[[ Record excerpts open ]]

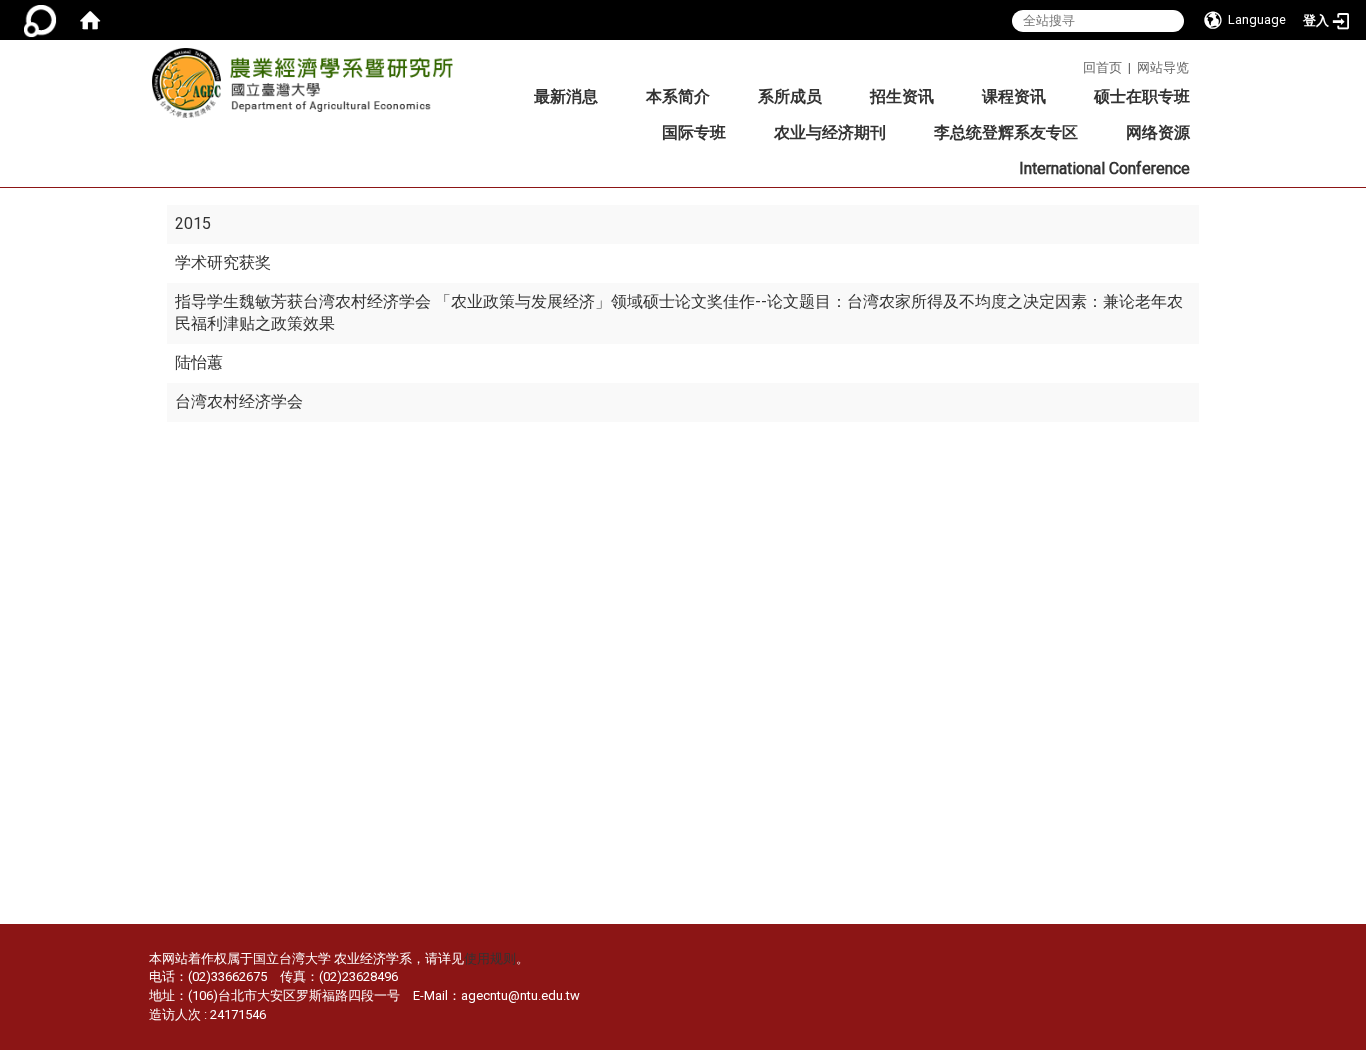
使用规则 (490, 958)
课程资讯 (1014, 96)
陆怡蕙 (199, 362)
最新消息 (566, 96)
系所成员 (790, 96)
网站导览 (1163, 67)
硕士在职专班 (1142, 96)
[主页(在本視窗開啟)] (309, 89)
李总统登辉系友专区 (1006, 132)
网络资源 (1158, 132)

[[ Record excerpts closed ]]

From the listing, extract all text exactly as given and drop any picture.

使用规则 (490, 958)
课程资讯 (1014, 96)
陆怡蕙 (199, 362)
最新消息 (566, 96)
系所成员 (790, 96)
网站导览 (1163, 67)
硕士在职专班 (1142, 96)
[主页(在本視窗開啟)] (309, 89)
李总统登辉系友专区 (1006, 132)
网络资源 (1158, 132)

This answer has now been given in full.